[Items from a data source]
########

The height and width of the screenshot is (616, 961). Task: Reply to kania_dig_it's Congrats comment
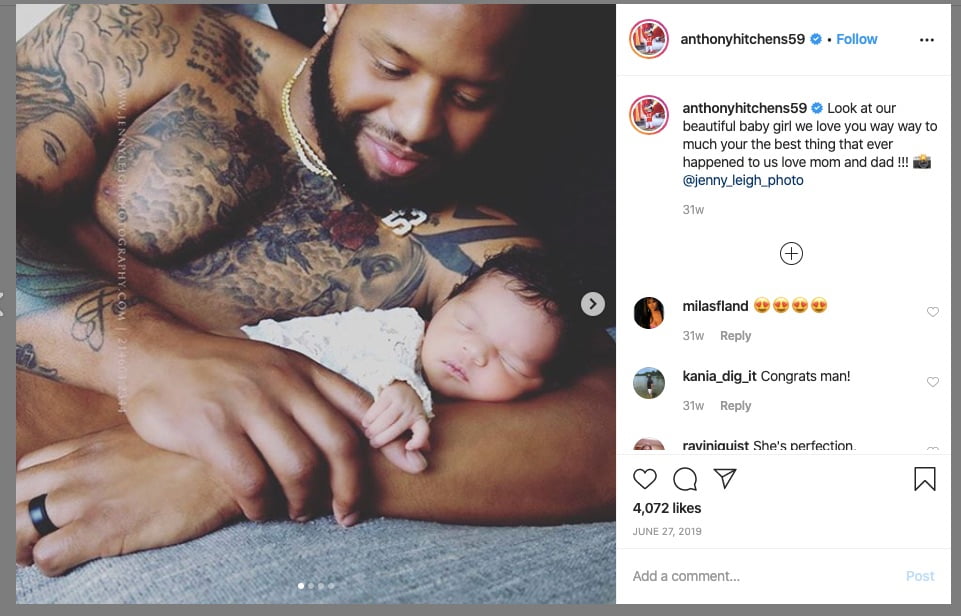735,405
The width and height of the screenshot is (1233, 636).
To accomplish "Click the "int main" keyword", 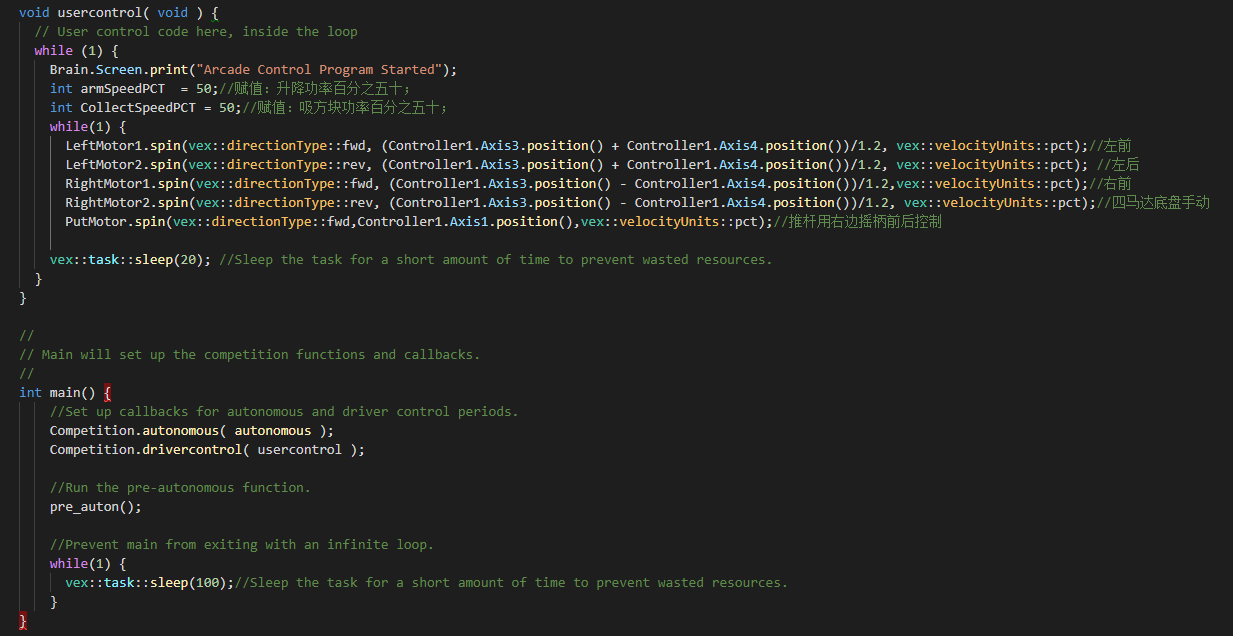I will coord(30,392).
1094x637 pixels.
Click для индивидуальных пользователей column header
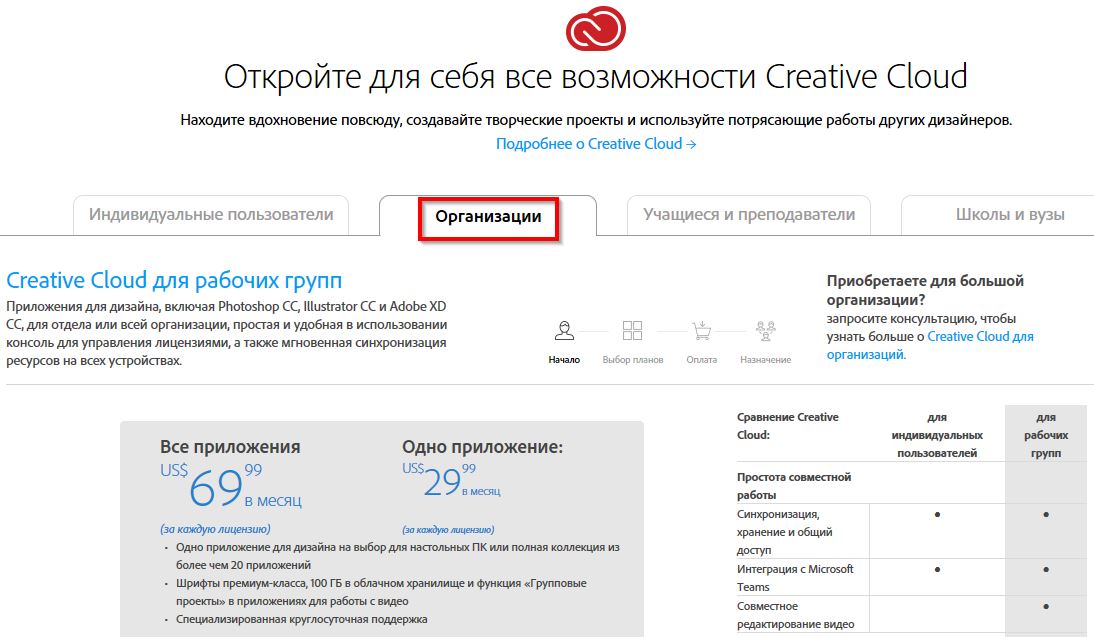point(936,435)
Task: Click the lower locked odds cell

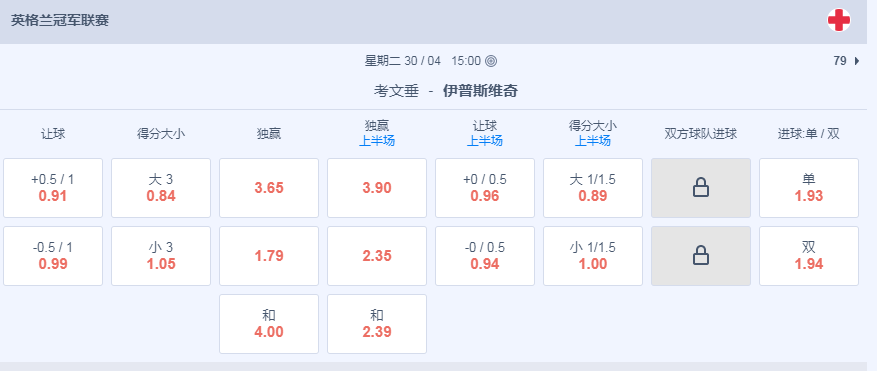Action: [x=701, y=256]
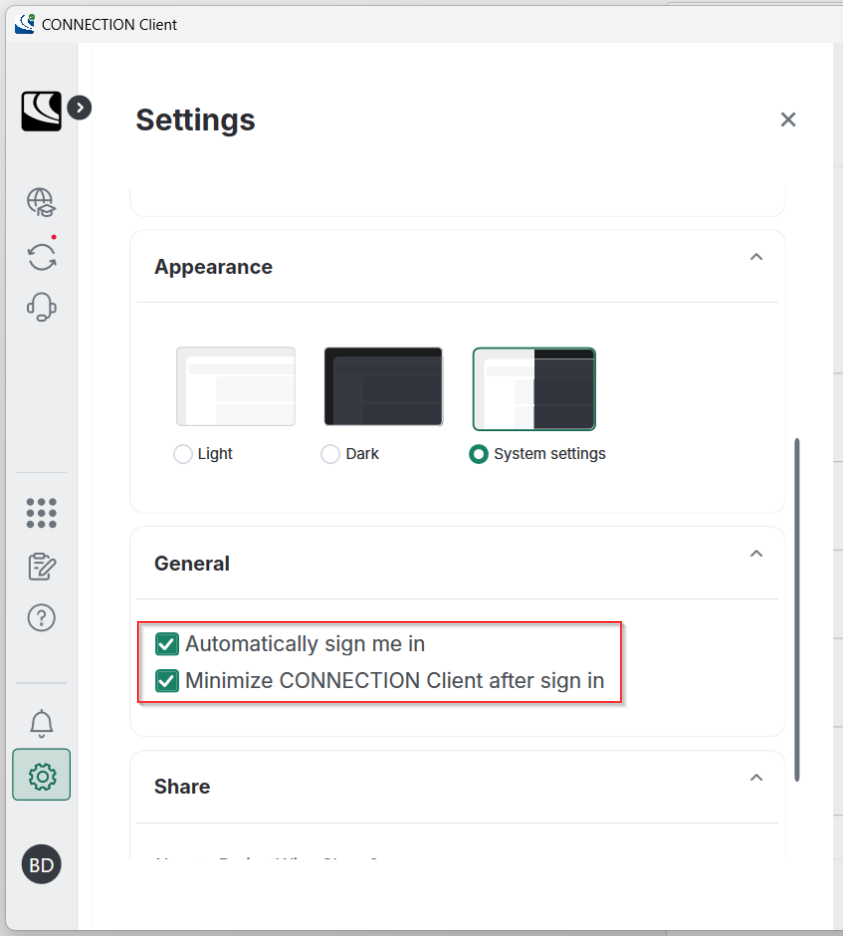Click the Light theme preview thumbnail

(x=236, y=386)
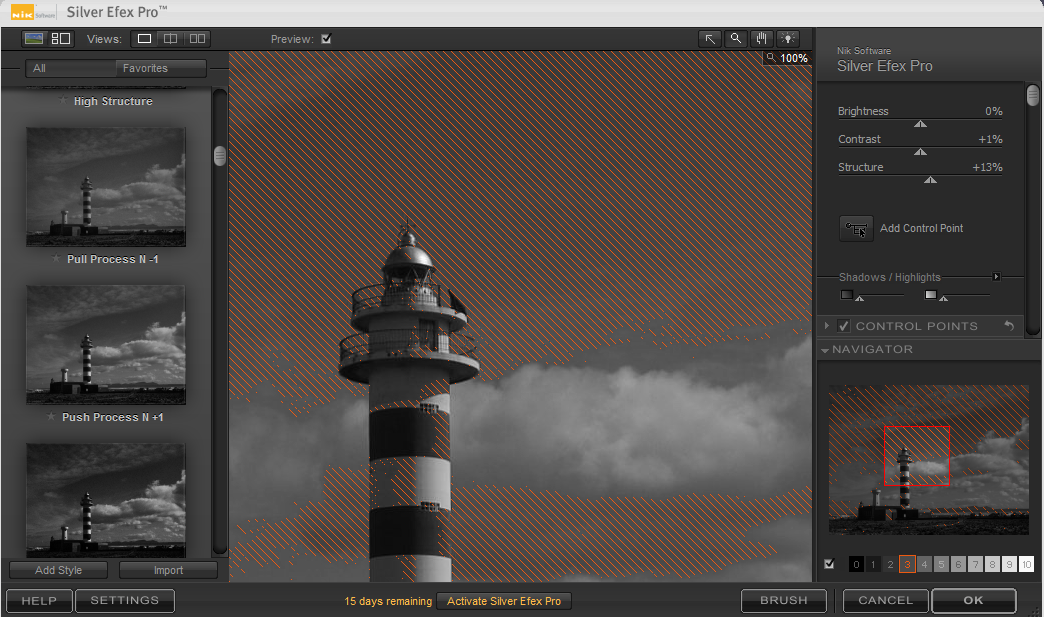Image resolution: width=1044 pixels, height=617 pixels.
Task: Disable the zone system checkbox
Action: (x=829, y=564)
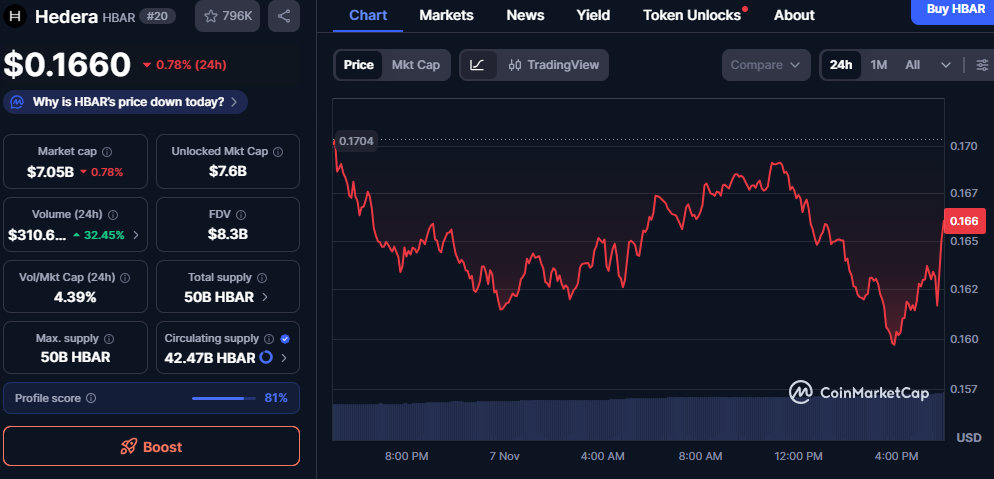This screenshot has height=479, width=994.
Task: Click the Profile score info icon
Action: [x=91, y=398]
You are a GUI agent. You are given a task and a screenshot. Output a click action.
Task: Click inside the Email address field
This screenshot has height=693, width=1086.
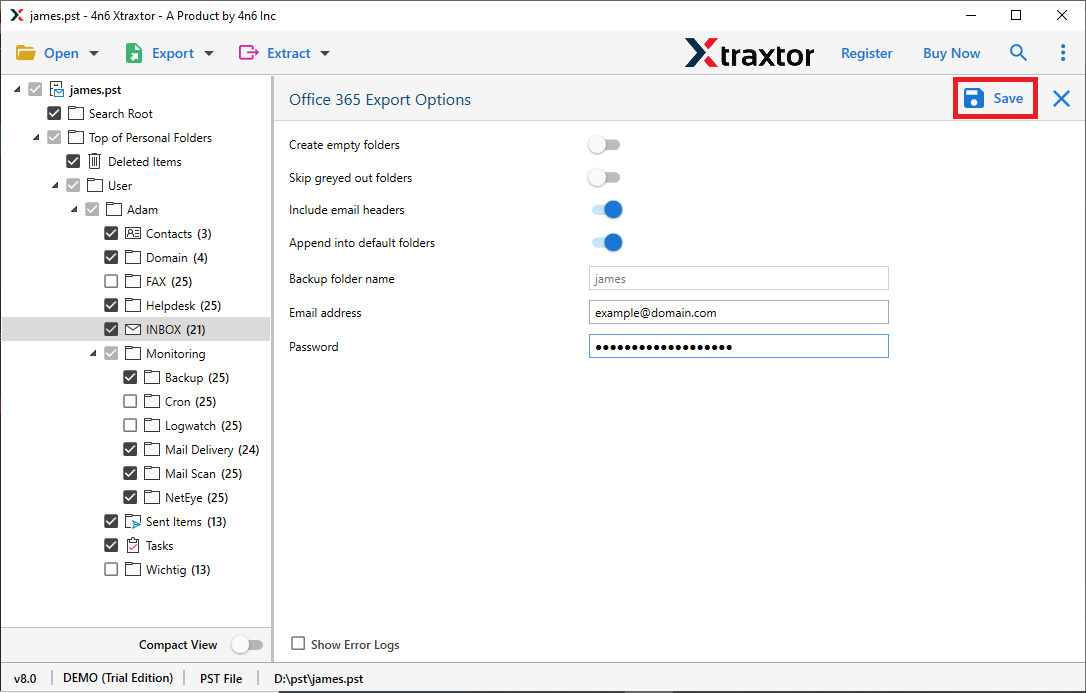(738, 312)
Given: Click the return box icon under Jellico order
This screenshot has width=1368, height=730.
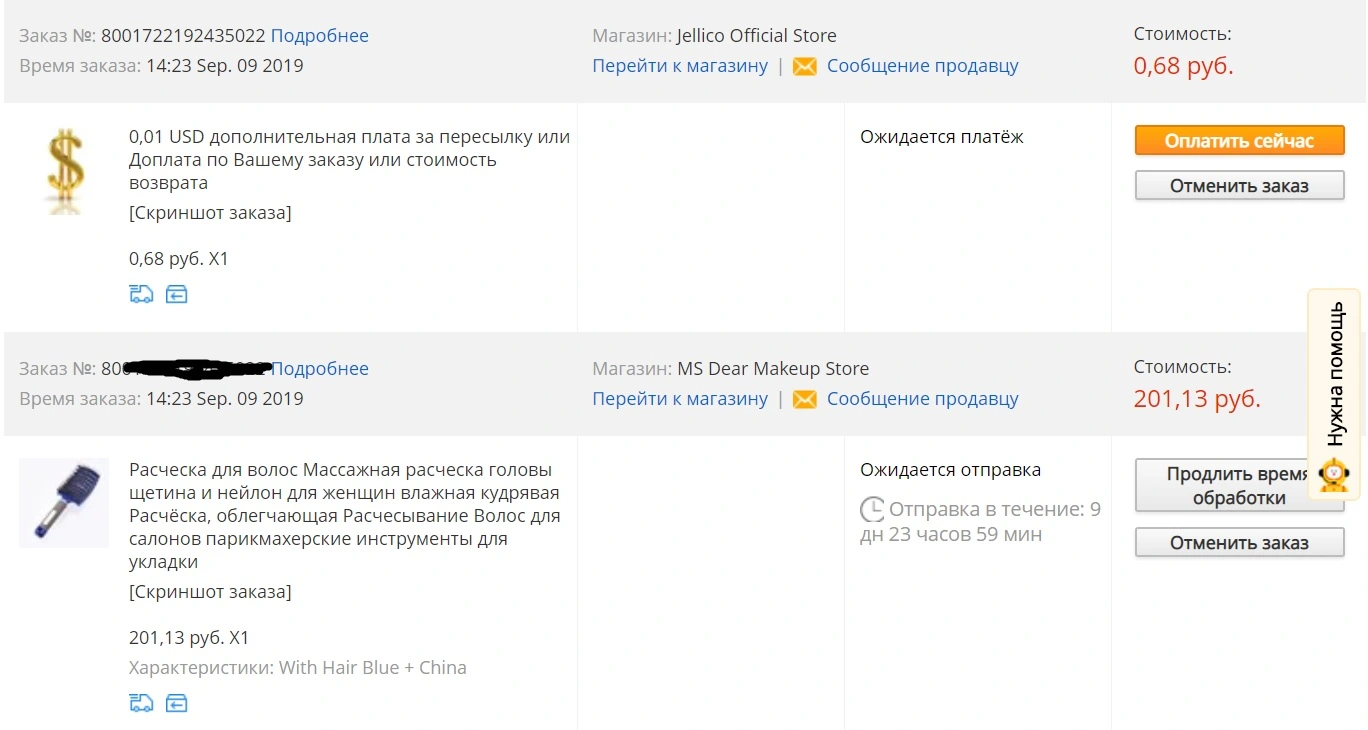Looking at the screenshot, I should pyautogui.click(x=177, y=294).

########

# What is needed
The copy should hold exactly the lines from the line containing "Task: Click inside the Email address field" through the end of the data, both ends included, and no pictures.

# Expected answer
Task: Click inside the Email address field
This screenshot has height=693, width=1086.
(738, 312)
Given: Click the return box icon under Jellico order
This screenshot has width=1368, height=730.
Looking at the screenshot, I should pyautogui.click(x=177, y=294).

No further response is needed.